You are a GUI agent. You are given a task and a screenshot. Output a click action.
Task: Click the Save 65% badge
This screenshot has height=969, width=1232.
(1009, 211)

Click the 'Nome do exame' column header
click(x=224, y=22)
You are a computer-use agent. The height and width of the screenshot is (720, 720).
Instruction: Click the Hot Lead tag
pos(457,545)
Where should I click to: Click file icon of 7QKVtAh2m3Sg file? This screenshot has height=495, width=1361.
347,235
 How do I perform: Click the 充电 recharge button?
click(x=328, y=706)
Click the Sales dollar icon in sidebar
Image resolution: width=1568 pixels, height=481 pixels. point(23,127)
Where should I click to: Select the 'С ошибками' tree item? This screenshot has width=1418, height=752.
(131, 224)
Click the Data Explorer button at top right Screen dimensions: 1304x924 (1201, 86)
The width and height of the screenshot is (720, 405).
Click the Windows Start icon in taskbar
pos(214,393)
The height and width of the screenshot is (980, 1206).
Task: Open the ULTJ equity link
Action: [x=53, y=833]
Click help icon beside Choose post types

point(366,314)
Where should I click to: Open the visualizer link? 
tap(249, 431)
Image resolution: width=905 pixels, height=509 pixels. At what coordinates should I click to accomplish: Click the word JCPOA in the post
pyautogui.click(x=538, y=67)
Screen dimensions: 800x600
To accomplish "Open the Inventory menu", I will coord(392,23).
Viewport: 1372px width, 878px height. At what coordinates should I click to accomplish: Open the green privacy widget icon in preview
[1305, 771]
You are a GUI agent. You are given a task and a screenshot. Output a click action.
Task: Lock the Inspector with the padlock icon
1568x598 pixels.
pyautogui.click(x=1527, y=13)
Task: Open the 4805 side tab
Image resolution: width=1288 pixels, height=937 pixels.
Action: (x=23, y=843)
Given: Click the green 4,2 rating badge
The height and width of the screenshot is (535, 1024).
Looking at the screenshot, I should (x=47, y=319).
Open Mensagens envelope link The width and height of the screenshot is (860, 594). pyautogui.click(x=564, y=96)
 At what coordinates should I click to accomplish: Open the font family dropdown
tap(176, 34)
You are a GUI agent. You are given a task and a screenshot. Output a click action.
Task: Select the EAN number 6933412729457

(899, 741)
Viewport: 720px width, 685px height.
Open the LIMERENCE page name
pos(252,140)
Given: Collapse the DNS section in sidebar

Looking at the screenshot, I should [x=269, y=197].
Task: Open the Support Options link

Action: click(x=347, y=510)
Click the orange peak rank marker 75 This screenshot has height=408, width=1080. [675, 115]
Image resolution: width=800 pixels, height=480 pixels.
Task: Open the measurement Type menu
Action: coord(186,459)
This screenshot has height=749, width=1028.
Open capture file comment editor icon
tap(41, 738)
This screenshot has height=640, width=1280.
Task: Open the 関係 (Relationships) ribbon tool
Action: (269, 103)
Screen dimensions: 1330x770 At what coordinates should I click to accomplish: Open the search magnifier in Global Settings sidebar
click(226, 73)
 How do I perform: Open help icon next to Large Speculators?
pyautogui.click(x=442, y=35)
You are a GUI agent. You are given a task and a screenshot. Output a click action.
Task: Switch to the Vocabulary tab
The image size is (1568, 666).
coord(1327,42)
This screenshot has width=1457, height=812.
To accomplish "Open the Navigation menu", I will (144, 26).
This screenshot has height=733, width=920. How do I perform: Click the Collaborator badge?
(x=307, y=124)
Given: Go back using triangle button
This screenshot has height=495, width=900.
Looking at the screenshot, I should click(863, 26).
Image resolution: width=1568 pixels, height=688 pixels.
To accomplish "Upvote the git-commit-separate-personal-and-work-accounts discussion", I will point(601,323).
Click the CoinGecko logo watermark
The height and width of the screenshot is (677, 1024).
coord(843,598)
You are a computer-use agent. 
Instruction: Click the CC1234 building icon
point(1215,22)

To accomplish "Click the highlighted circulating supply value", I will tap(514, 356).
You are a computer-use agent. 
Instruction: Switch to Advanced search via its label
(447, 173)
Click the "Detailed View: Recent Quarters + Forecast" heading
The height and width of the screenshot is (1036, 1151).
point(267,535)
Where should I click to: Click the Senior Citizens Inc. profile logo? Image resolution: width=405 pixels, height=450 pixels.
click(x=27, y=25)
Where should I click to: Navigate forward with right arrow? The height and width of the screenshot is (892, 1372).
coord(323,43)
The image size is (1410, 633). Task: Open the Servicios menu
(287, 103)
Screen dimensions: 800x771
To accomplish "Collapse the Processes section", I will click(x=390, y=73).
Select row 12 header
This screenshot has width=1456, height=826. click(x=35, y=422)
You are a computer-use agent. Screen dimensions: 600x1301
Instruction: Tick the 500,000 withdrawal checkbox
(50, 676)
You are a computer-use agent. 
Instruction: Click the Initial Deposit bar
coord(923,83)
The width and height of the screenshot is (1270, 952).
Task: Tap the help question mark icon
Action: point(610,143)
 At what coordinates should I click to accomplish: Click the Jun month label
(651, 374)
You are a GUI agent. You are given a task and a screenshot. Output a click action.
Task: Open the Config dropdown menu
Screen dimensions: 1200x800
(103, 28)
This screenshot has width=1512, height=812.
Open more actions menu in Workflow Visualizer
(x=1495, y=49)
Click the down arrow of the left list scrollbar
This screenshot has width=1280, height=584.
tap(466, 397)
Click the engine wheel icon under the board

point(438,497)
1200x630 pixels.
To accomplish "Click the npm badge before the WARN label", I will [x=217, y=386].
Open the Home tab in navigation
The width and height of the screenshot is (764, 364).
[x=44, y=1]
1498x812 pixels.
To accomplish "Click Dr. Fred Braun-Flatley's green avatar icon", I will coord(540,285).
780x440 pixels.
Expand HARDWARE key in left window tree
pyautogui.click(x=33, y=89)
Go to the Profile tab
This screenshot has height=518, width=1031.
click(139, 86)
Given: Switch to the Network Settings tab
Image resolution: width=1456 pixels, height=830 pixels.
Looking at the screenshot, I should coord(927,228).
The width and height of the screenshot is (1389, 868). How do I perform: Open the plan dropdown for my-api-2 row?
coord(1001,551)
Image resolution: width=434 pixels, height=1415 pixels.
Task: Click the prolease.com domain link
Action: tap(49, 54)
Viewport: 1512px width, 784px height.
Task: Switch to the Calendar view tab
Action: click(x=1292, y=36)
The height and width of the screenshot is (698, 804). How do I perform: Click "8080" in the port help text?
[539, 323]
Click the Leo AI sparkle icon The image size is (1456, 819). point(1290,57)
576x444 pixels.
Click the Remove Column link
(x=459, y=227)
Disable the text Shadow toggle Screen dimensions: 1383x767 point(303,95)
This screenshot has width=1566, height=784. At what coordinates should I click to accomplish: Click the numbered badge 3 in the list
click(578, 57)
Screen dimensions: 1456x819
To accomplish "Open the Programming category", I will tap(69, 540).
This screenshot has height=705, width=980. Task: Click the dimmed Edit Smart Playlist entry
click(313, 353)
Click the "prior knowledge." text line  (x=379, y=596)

Task: Reproduce the part of the rows that opens with the line containing "Click the down" and closes with the line containing "Looking at the screenshot, I should coord(927,228).", with every "pixels" replaced by "px" and nothing else changed.

Correct answer:
Click the down arrow of the left list scrollbar
This screenshot has width=1280, height=584.
tap(466, 397)
Click the engine wheel icon under the board

point(438,497)
1200x630 px.
To accomplish "Click the npm badge before the WARN label", I will [x=217, y=386].
Open the Home tab in navigation
The width and height of the screenshot is (764, 364).
[x=44, y=1]
1498x812 px.
To accomplish "Click Dr. Fred Braun-Flatley's green avatar icon", I will coord(540,285).
780x440 px.
Expand HARDWARE key in left window tree
pyautogui.click(x=33, y=89)
Go to the Profile tab
This screenshot has height=518, width=1031.
click(139, 86)
Given: Switch to the Network Settings tab
Image resolution: width=1456 px, height=830 px.
Looking at the screenshot, I should coord(927,228).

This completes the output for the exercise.